Inverawe Smokehouses, Scotland’s leading smokery, has supplied Taste with this delicious recipe ideal for all the family to enjoy during the autumn.

25g butter
1 small onion, very finely chopped
450g par-smoked salmon
150ml dry white wine
A good squeeze of fresh lemon juice
3 tbsp chopped fresh parsley
350g cooked floury potatoes, mashed
3-4 tbsp flour
2 eggs, beaten
125g fresh or dried natural breadcrumbs, for coating
Vegetable oil, for deep-frying
Salt and freshly ground black pepper

Melt the butter in a frying pan then add the onion and cook for 2 minutes. Lay in the par-smoked salmon, skin side uppermost, and pour over the wine.

Bring to the boil, turn down the heat, cover and simmer for about 6-8 minutes or until the fish is just cooked.

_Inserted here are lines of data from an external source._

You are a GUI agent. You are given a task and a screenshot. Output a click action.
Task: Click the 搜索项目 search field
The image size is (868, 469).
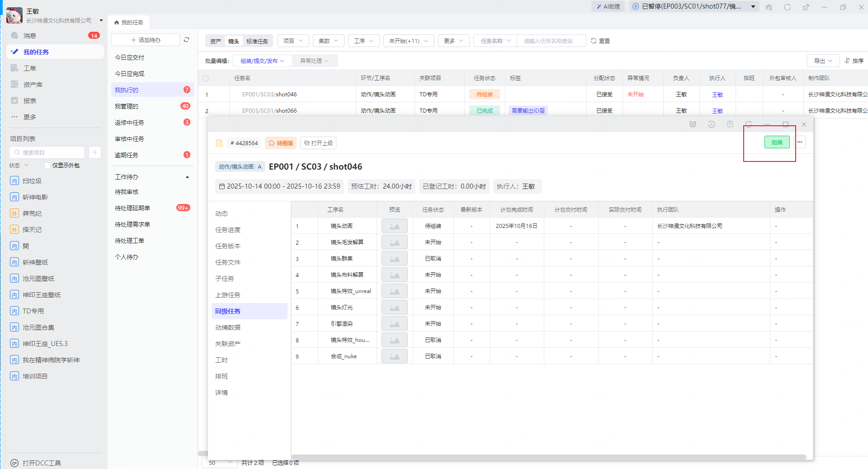[x=47, y=152]
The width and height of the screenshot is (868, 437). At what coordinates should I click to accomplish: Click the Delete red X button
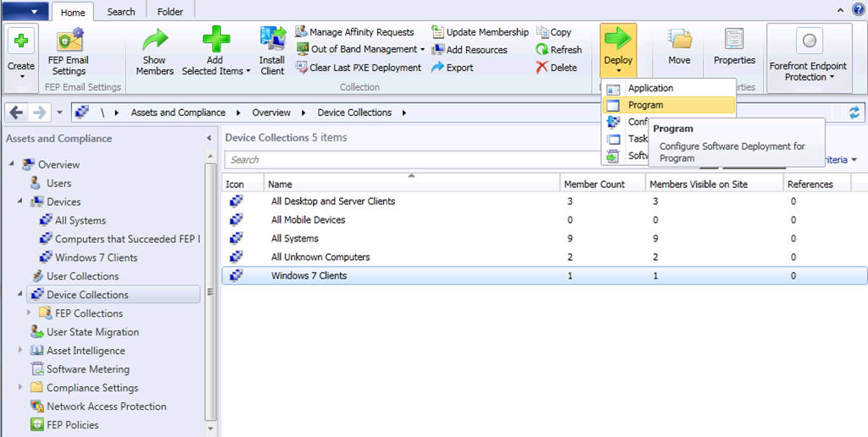tap(556, 68)
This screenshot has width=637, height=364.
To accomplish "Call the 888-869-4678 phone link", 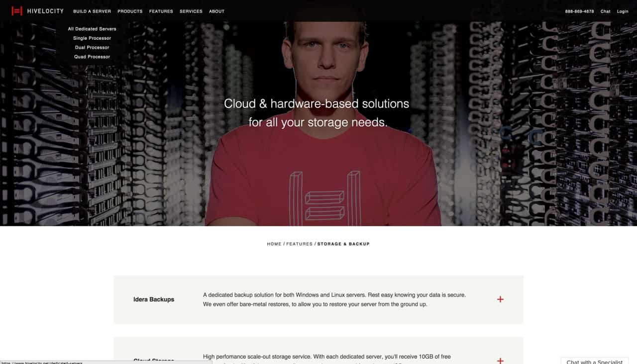I will [579, 11].
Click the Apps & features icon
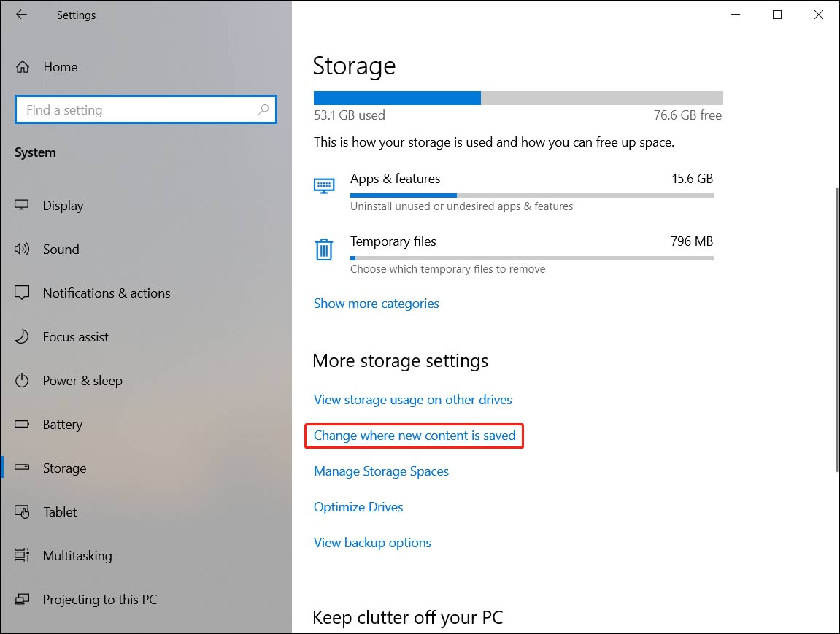 [x=324, y=185]
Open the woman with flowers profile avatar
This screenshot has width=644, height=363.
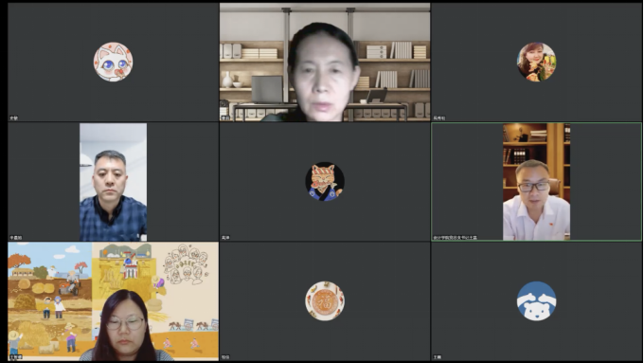[x=536, y=62]
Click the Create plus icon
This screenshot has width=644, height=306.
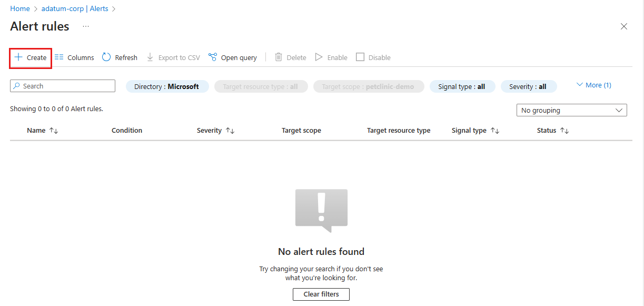point(18,57)
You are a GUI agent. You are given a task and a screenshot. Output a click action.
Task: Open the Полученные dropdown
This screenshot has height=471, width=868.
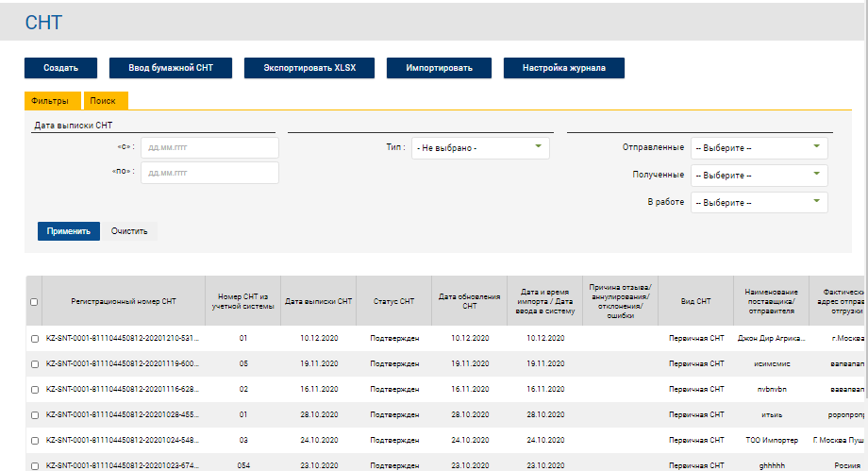point(759,176)
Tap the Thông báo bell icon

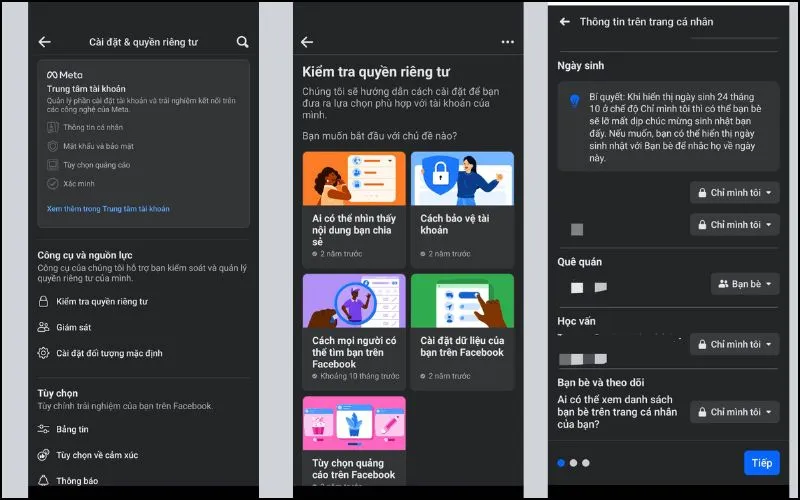(44, 481)
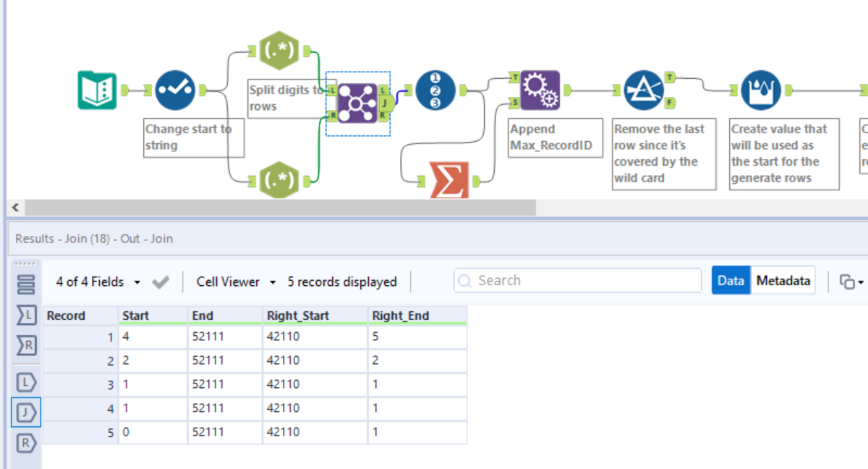Click the Sample tool removing the last row
Screen dimensions: 868x469
click(646, 88)
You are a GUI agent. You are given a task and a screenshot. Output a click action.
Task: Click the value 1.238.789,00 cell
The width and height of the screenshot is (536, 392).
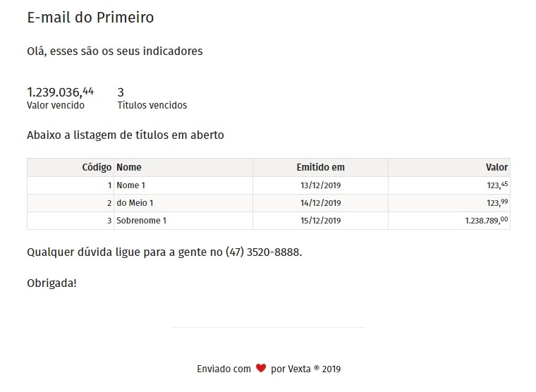click(487, 221)
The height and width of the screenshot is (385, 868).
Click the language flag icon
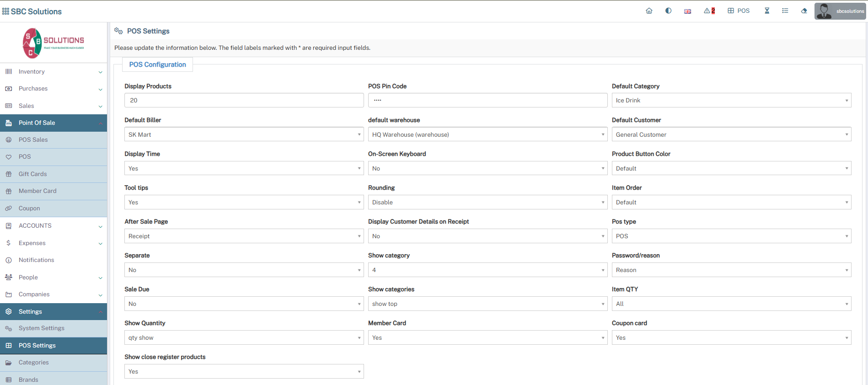687,11
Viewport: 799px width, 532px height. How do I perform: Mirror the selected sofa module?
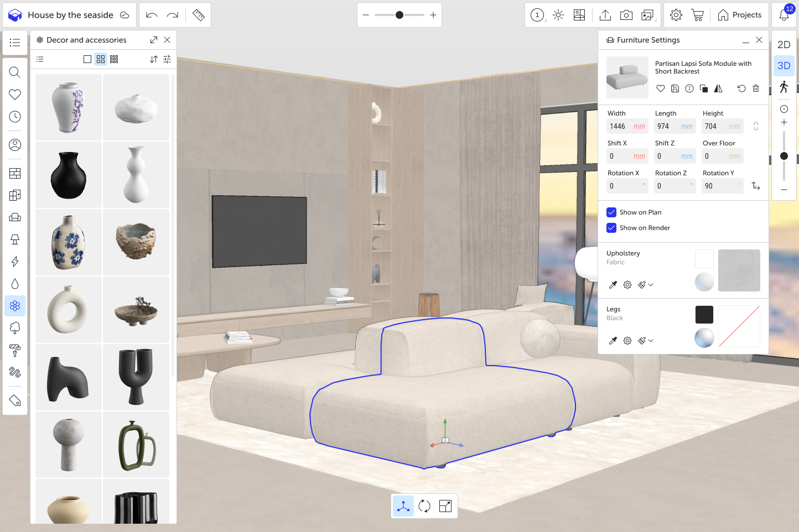[718, 88]
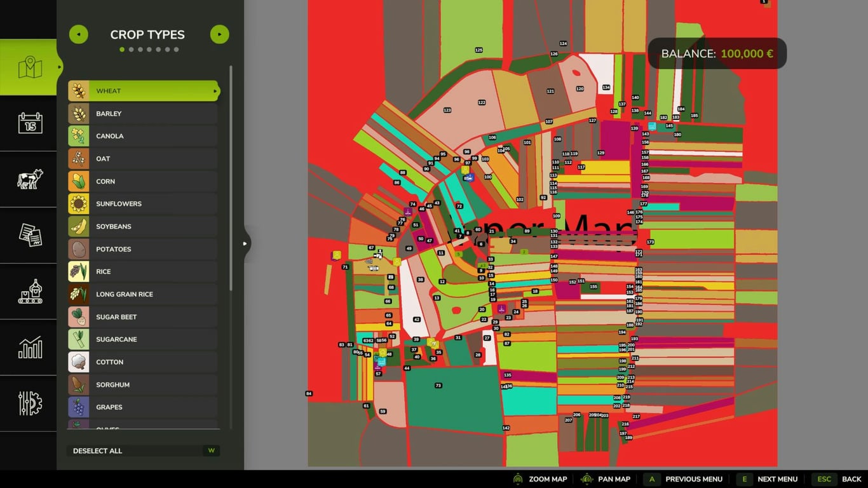Click the Deselect All button
The height and width of the screenshot is (488, 868).
(143, 451)
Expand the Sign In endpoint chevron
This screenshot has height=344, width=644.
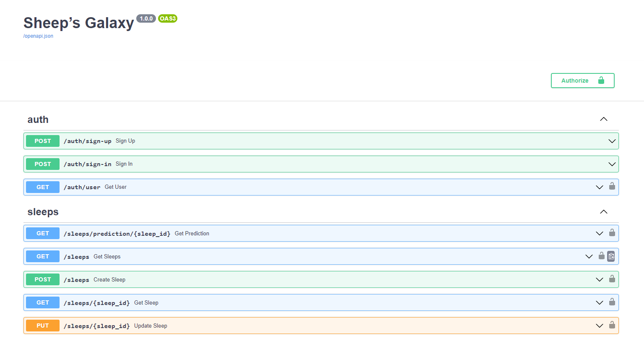click(612, 164)
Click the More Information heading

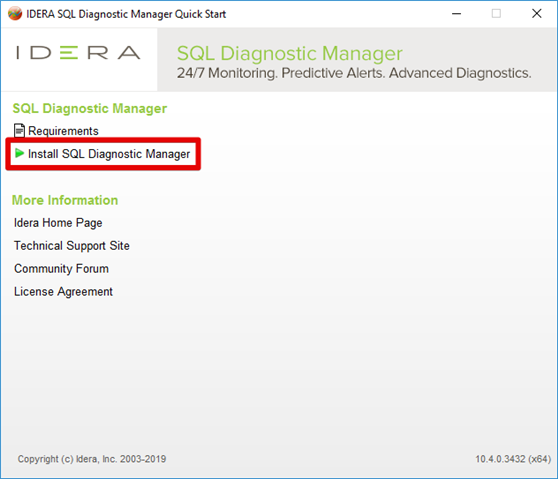65,200
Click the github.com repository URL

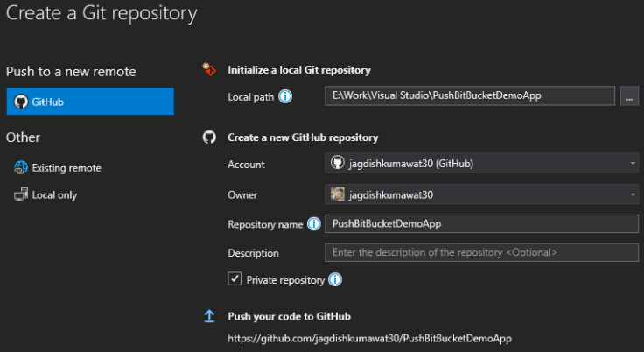369,338

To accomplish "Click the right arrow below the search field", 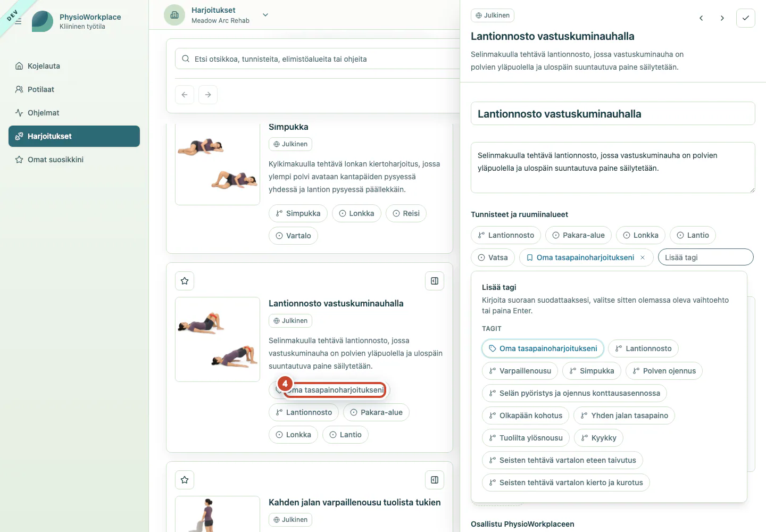I will [208, 95].

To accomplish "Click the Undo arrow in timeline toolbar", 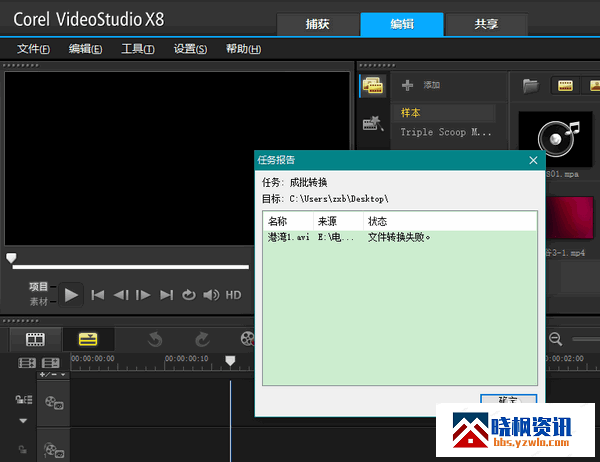I will tap(155, 340).
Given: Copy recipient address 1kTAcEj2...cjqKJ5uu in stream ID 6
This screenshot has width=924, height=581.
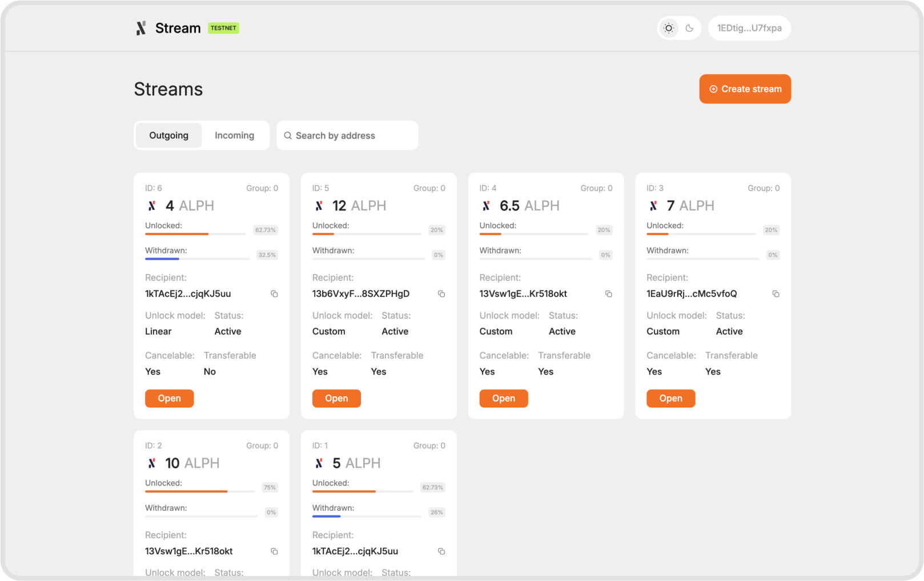Looking at the screenshot, I should click(274, 294).
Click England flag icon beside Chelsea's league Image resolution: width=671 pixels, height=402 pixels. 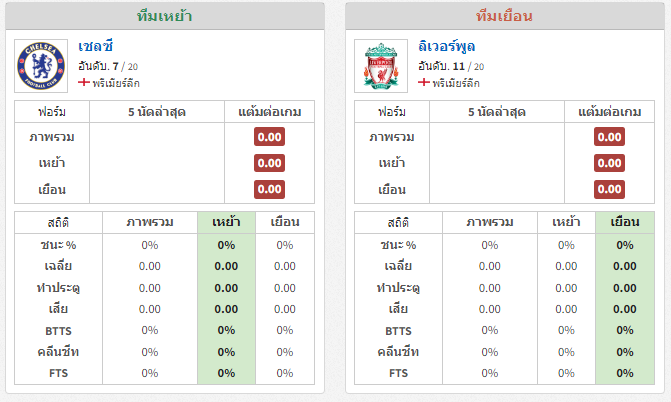pos(83,82)
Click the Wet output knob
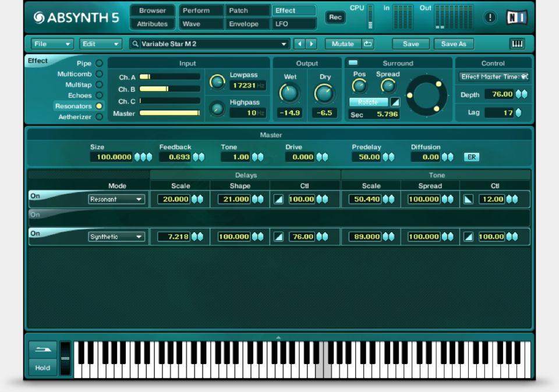The width and height of the screenshot is (559, 392). point(289,93)
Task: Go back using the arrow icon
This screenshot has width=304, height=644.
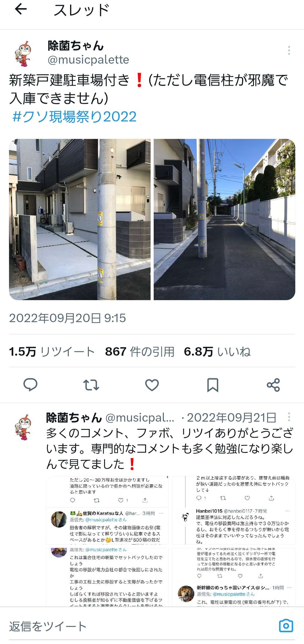Action: point(21,9)
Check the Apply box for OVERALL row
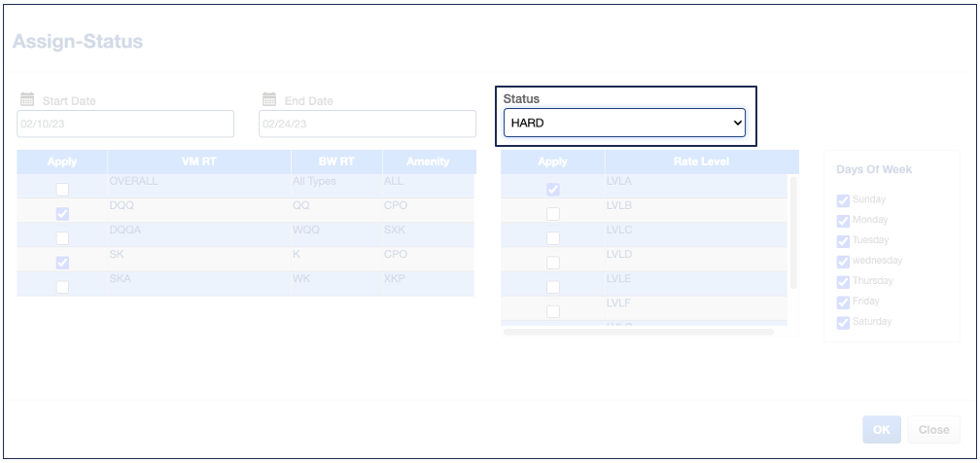980x463 pixels. (62, 190)
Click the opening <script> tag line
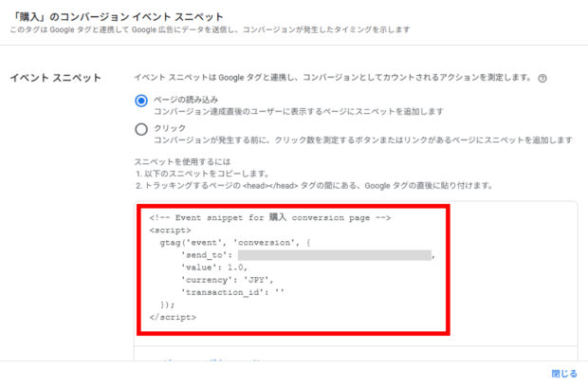 [167, 230]
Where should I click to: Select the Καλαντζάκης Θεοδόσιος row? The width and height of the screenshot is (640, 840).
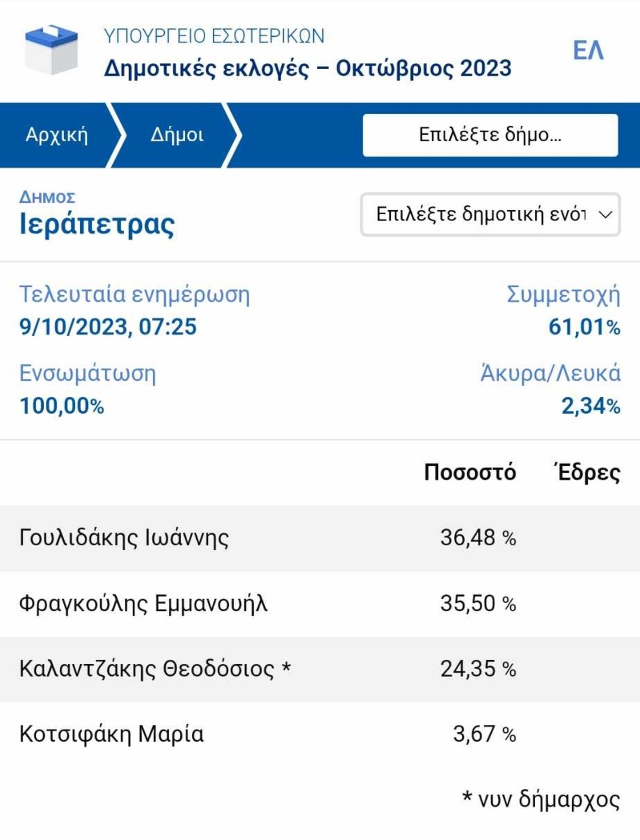coord(320,669)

Lift the salmon out on to a plate, add a squeeze of lemon to the pan juices then boil hard for about 2 minutes until reduced to 2 tablespoons.

Skin and flake the salmon then stir in the parsley and plenty of seasoning. Beat the reduced pan juices into the mashed potato, then mix into the fish, only mixing until the mixture starts to bind together.

Divide the mixture into 12 and roll into balls. Lightly press each ball to flatten it and shape into fishcakes. Dip each one in flour, then egg and then crumbs to coat really well – if necessary coat them twice.

The fish cakes can be frozen at this stage to cook at a later date.

To cook, either pan-fry in hot oil for 2 minutes on each side, or for complete perfection, fry them in batches in a deep fat fryer at 180C to give them an even colour.

They will take about 5 minutes, then drain well on kitchen paper and serve with Hollandaise sauce.